Yoshinori Dobashi

Fun with Computer Graphics

Yoshinori Dobashi , Associate Professor

Graduate School of Information Science and Technology (Media Networks, Department of Electronics and Information Engineering, School of Engineering)

High school : Itsukaichi High School (Hiroshima)

Academic background : Graduate School of Engineering, Hiroshima University

Research areas
Computer Graphics
Research keywords
Rendering, Simulation, Sound

What is Computer Graphics Research?

When you hear “computer graphics (CG),” a movie or game might come to your mind first. However, CG is an academic field that is studied in universities. Nevertheless, I think there are probably few people who know what CG research is. CG can create images of a virtual world that do not actually exist, but there are various problems. For example, when creating clouds in a virtual sky, how do you determine the shape, color, motion, etc., of the clouds? CG research is finding solutions to these types of problems. Moreover, CG has recently advanced further and deals with things other than images, such as sound simulation, fabricating real objects using 3D printers and developing devices for experiencing or manipulating the virtual world.

Figure 1  Control of cloud simulation. The left is a typical cumulonimbus cloud. The right shows skull-shaped clouds. The pink curved line at the top left shows the target shape.


Our Research Project

Recently, various images can be created using CG. However, it does not mean that anyone can easily create high-quality images that we often see in movies or computer games. We are concentrating our efforts on solving this problem. Let us describe our approach by using two examples for simulating clouds.

Clouds can be simulated by calculating the flow and temperature of the atmosphere, the amounts of water vapor and water droplets. However, it is often difficult for an artist to predict the shape of the simulated clouds. This is similar to the fact that a weather forecast is not always accurate. In order to address this problem, we developed a control method for the cloud simulation to form the desired target shape. Figure 1 shows the experimental result computed by our control method. The left image shows an example of forming cumulonimbus cloud shapes that are typical on a hot summer day. The pink curved line shown at the top left is the target shape given by the user. These clouds can be created easily using our method, but generally creating these shapes by adjusting the simulation parameters is quite difficult. The right image in Figure 1 is an example of forming skull-shape clouds that have two holes in the middle. Although these clouds probably would not occur in the real world, a realistic shape can be created since our method simulates the physical process of the cloud formation.

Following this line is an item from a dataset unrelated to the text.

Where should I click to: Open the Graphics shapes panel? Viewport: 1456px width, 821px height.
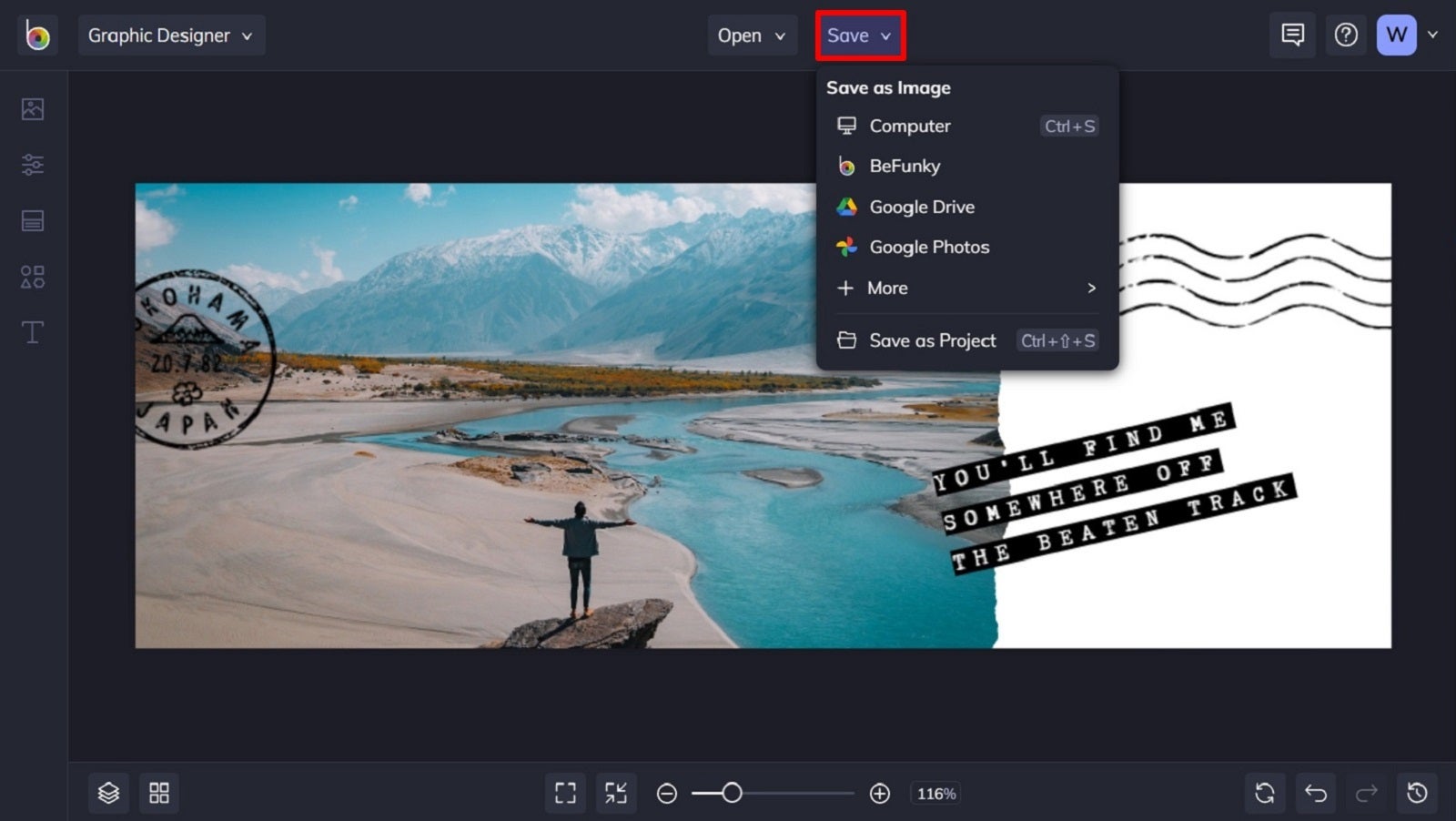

Next, when synthesizing an image of the simulated clouds as realistic as an actual photograph, we have to compute the color of the clouds based the laws of physics. However, it is again difficult to predict the image that is produced by the calculation. Therefore, we developed an automatic cloud color adjustment method by using a photograph of real clouds. Figure 2 shows an experimental result using our method. The images in the upper row show CG clouds, and their colors are automatically adjusted using photographs of real clouds at different times of a day. Moreover, by combining the skull-shaped clouds with this color adjustment method, we can create interesting images such as the ones shown in the lower row of Figure 2. The color of the clouds are adjusted by using a photograph of Sapporo and the skull-shaped clouds gradually forming over the city of Sapporo.

Figure 2  Automatic cloud color adjustment. The upper row shows automatic color adjustment of CG clouds using real images. The lower right image is a combined example of a real image and the skull-shaped clouds.


Other Research Projects

Our research projects cover a wide range of topics including sound simulation and fabricating real objects using 3D printers. I would like to explain them but there is not enough space here. Figure 3 shows only images from our research. If you are interested in CG, visit my website noted at the top or Google my name on the Internet.

Figure 3  From the upper left: Calculating wind noise, simulating fumes, editing shade and shadows, controlling an explosion, simulating a flame, displaying a light path through stained glass windows, designing a special lens using a 3D printer, expressing thunder and simulating the feeling when touching water (canoe simulation).